___ EXERCISE INPUTS
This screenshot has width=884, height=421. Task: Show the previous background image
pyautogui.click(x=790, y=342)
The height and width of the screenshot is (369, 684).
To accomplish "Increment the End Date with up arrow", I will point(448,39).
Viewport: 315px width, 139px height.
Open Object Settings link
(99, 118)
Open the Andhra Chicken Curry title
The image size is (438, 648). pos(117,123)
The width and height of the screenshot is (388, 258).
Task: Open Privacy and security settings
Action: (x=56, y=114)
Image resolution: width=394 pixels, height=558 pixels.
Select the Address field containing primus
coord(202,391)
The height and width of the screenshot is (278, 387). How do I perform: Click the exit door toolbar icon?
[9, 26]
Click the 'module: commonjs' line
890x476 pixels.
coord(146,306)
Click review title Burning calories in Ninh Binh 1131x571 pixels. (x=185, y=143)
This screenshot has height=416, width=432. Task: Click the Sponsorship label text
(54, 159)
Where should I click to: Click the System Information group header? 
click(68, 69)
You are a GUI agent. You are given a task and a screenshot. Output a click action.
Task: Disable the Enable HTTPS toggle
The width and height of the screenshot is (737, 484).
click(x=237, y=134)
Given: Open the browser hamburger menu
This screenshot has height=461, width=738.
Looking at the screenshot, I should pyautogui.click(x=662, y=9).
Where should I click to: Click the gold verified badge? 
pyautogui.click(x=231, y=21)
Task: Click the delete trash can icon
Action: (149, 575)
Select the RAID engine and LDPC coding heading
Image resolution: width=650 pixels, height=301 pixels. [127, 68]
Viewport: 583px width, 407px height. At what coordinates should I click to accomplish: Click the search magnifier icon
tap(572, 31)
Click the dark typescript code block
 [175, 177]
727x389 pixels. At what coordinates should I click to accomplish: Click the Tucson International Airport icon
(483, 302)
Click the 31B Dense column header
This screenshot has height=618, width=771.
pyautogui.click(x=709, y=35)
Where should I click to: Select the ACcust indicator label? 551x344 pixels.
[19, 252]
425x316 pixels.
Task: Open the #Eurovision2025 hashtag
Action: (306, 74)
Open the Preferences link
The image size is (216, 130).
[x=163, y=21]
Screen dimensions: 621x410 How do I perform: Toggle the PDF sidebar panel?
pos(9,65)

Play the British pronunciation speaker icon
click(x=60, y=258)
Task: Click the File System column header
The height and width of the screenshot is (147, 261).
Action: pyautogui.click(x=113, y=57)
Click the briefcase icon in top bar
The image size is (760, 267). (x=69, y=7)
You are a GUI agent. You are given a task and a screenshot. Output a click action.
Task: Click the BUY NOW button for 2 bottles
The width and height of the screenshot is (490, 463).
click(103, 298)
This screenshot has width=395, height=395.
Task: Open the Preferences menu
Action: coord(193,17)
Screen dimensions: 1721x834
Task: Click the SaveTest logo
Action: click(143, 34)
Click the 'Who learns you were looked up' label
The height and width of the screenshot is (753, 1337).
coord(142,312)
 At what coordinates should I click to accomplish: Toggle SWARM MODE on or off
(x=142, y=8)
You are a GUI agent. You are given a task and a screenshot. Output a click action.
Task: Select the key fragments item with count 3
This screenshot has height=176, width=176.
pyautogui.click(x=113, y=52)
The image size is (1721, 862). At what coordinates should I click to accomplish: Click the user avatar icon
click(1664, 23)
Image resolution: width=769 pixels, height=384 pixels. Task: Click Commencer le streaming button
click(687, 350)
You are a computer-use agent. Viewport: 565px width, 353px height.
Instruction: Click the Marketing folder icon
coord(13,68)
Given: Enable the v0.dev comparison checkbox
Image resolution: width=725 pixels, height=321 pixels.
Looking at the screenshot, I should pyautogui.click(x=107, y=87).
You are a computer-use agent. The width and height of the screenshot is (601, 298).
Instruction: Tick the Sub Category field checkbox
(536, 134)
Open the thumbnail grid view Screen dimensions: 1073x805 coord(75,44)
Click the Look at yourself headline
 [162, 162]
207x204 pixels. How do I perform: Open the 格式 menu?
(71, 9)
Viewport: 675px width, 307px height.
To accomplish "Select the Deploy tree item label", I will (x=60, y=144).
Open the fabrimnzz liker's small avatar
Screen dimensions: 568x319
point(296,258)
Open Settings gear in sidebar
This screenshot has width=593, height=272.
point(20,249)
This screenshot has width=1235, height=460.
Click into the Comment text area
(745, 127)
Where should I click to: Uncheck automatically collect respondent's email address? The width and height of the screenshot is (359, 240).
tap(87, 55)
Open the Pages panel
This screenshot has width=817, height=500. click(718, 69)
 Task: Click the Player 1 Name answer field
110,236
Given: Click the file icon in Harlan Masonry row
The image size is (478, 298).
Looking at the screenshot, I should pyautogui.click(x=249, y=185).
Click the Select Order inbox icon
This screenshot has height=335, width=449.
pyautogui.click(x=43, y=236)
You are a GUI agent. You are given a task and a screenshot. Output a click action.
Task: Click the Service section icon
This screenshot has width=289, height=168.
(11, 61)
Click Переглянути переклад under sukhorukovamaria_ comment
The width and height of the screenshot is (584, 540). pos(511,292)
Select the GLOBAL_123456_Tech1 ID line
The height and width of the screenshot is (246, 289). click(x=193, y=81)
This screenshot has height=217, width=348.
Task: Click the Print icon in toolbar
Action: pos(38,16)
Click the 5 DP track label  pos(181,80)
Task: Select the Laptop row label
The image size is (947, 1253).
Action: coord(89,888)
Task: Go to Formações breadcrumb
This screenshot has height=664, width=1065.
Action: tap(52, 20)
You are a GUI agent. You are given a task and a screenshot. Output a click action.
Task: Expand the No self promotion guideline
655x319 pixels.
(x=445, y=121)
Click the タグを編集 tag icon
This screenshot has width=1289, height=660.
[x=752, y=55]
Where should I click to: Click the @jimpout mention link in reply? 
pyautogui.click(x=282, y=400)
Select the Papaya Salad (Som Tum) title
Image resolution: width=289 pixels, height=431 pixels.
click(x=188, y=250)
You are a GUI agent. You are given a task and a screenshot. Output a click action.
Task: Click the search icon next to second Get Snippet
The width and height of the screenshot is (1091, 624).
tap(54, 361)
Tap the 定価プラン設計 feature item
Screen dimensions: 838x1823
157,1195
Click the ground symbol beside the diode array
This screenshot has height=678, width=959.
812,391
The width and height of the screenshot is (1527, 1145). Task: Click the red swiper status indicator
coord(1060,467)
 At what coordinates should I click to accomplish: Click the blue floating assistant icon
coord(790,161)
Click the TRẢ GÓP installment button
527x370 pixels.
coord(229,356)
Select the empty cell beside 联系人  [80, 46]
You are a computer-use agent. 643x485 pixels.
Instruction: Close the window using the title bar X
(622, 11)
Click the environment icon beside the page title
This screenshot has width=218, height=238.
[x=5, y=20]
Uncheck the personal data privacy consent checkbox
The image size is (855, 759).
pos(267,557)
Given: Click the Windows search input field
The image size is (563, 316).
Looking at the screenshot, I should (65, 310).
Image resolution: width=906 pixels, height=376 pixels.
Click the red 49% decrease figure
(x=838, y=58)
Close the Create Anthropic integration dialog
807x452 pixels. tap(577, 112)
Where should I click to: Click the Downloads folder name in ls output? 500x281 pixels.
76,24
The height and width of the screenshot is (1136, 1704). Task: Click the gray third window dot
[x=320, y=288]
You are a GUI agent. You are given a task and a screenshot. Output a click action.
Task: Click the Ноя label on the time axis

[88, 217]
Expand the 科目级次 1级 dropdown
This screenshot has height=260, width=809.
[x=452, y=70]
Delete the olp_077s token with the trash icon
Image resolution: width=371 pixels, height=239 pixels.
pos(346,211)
______
### WHAT THE EXERCISE ASKS
Duplicate the rows from the line with "Task: Click the File System column header" up to and including the line with "The image size is (760, 267). (x=69, y=7)".

### PROBLEM SOLUTION
Task: Click the File System column header
The height and width of the screenshot is (147, 261).
Action: pyautogui.click(x=113, y=57)
Click the briefcase icon in top bar
The image size is (760, 267). (x=69, y=7)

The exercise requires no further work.